The exercise: Reproduce the following rows verbatim, preserving every character and line break.

[start of Source records]

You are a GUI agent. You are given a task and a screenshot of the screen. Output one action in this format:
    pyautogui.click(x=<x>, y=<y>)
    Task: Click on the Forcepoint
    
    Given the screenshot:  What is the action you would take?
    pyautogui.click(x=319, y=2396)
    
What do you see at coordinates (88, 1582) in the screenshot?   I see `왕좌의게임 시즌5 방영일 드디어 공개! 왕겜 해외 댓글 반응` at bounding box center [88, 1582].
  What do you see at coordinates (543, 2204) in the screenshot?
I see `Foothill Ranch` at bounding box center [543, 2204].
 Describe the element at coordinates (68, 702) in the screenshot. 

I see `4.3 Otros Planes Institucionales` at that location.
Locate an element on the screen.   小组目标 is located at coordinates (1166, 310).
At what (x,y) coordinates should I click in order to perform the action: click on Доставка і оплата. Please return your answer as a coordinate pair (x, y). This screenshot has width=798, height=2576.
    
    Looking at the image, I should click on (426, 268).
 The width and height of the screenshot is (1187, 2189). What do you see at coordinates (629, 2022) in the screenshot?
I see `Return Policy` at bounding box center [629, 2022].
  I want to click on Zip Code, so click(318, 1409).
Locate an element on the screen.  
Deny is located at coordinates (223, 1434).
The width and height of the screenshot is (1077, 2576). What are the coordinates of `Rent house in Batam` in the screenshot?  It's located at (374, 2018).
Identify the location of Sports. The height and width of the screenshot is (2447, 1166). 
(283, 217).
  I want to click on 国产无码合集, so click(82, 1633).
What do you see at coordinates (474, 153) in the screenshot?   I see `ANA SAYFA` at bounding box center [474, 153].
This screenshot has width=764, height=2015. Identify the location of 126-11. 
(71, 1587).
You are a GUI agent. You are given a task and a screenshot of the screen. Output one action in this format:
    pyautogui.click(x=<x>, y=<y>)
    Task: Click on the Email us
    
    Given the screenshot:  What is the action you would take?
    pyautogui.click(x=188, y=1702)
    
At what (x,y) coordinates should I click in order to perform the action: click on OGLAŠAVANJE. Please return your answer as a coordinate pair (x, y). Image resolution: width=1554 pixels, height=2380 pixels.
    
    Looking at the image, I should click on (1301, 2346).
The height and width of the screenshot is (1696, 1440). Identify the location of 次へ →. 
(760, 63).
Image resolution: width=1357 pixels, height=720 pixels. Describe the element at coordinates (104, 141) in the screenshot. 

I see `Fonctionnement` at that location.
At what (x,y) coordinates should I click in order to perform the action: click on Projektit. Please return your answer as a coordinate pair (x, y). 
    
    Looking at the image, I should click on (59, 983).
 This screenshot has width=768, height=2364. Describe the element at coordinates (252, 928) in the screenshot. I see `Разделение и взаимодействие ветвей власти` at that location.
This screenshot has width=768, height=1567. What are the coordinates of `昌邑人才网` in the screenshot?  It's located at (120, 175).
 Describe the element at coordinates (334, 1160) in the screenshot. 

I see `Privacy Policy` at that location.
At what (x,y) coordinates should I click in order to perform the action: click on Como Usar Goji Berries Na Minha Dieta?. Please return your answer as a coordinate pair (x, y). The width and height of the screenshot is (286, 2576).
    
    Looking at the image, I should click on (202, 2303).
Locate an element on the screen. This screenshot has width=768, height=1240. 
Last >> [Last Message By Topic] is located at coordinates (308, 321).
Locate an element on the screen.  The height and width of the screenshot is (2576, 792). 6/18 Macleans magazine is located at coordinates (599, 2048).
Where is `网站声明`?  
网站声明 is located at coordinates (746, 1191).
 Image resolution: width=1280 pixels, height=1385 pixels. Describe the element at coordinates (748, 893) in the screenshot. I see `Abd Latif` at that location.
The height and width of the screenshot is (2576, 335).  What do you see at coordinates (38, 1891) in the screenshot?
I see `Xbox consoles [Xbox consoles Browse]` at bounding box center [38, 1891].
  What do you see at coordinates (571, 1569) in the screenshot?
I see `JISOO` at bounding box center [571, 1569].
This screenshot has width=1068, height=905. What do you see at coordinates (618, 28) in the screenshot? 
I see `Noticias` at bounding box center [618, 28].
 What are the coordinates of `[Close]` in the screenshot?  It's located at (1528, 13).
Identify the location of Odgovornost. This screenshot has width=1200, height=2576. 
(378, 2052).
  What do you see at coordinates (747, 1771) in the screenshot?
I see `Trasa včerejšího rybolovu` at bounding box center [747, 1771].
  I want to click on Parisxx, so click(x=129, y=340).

[end of Source records]

Task response:
You are a GUI agent. You are given a task and a screenshot of the screen. Output one action in this format:
    pyautogui.click(x=<x>, y=<y>)
    Task: Click on the Forcepoint
    
    Given the screenshot:  What is the action you would take?
    pyautogui.click(x=319, y=2396)
    
What do you see at coordinates (88, 1582) in the screenshot?   I see `왕좌의게임 시즌5 방영일 드디어 공개! 왕겜 해외 댓글 반응` at bounding box center [88, 1582].
  What do you see at coordinates (543, 2204) in the screenshot?
I see `Foothill Ranch` at bounding box center [543, 2204].
 Describe the element at coordinates (68, 702) in the screenshot. 

I see `4.3 Otros Planes Institucionales` at that location.
Locate an element on the screen.   小组目标 is located at coordinates (1166, 310).
At what (x,y) coordinates should I click in order to perform the action: click on Доставка і оплата. Please return your answer as a coordinate pair (x, y). This screenshot has width=798, height=2576.
    
    Looking at the image, I should click on (426, 268).
 The width and height of the screenshot is (1187, 2189). What do you see at coordinates (629, 2022) in the screenshot?
I see `Return Policy` at bounding box center [629, 2022].
  I want to click on Zip Code, so click(318, 1409).
Locate an element on the screen.  
Deny is located at coordinates (223, 1434).
The width and height of the screenshot is (1077, 2576). What are the coordinates of `Rent house in Batam` in the screenshot?  It's located at (374, 2018).
Identify the location of Sports. The height and width of the screenshot is (2447, 1166). 
(283, 217).
  I want to click on 国产无码合集, so click(82, 1633).
What do you see at coordinates (474, 153) in the screenshot?   I see `ANA SAYFA` at bounding box center [474, 153].
This screenshot has width=764, height=2015. Identify the location of 126-11. 
(71, 1587).
You are a GUI agent. You are given a task and a screenshot of the screen. Output one action in this format:
    pyautogui.click(x=<x>, y=<y>)
    Task: Click on the Email us
    
    Given the screenshot:  What is the action you would take?
    pyautogui.click(x=188, y=1702)
    
At what (x,y) coordinates should I click in order to perform the action: click on OGLAŠAVANJE. Please return your answer as a coordinate pair (x, y). Image resolution: width=1554 pixels, height=2380 pixels.
    
    Looking at the image, I should click on (1301, 2346).
The height and width of the screenshot is (1696, 1440). Identify the location of 次へ →. 
(760, 63).
Image resolution: width=1357 pixels, height=720 pixels. Describe the element at coordinates (104, 141) in the screenshot. 

I see `Fonctionnement` at that location.
At what (x,y) coordinates should I click in order to perform the action: click on Projektit. Please return your answer as a coordinate pair (x, y). 
    
    Looking at the image, I should click on (59, 983).
 This screenshot has width=768, height=2364. Describe the element at coordinates (252, 928) in the screenshot. I see `Разделение и взаимодействие ветвей власти` at that location.
This screenshot has width=768, height=1567. What are the coordinates of `昌邑人才网` in the screenshot?  It's located at (120, 175).
 Describe the element at coordinates (334, 1160) in the screenshot. 

I see `Privacy Policy` at that location.
At what (x,y) coordinates should I click in order to perform the action: click on Como Usar Goji Berries Na Minha Dieta?. Please return your answer as a coordinate pair (x, y). The width and height of the screenshot is (286, 2576).
    
    Looking at the image, I should click on (202, 2303).
Locate an element on the screen. This screenshot has width=768, height=1240. 
Last >> [Last Message By Topic] is located at coordinates (308, 321).
Locate an element on the screen.  The height and width of the screenshot is (2576, 792). 6/18 Macleans magazine is located at coordinates (599, 2048).
Where is `网站声明`?  
网站声明 is located at coordinates (746, 1191).
 Image resolution: width=1280 pixels, height=1385 pixels. Describe the element at coordinates (748, 893) in the screenshot. I see `Abd Latif` at that location.
The height and width of the screenshot is (2576, 335).  What do you see at coordinates (38, 1891) in the screenshot?
I see `Xbox consoles [Xbox consoles Browse]` at bounding box center [38, 1891].
  What do you see at coordinates (571, 1569) in the screenshot?
I see `JISOO` at bounding box center [571, 1569].
This screenshot has width=1068, height=905. What do you see at coordinates (618, 28) in the screenshot? 
I see `Noticias` at bounding box center [618, 28].
 What are the coordinates of `[Close]` in the screenshot?  It's located at (1528, 13).
Identify the location of Odgovornost. This screenshot has width=1200, height=2576. 
(378, 2052).
  What do you see at coordinates (747, 1771) in the screenshot?
I see `Trasa včerejšího rybolovu` at bounding box center [747, 1771].
  I want to click on Parisxx, so click(x=129, y=340).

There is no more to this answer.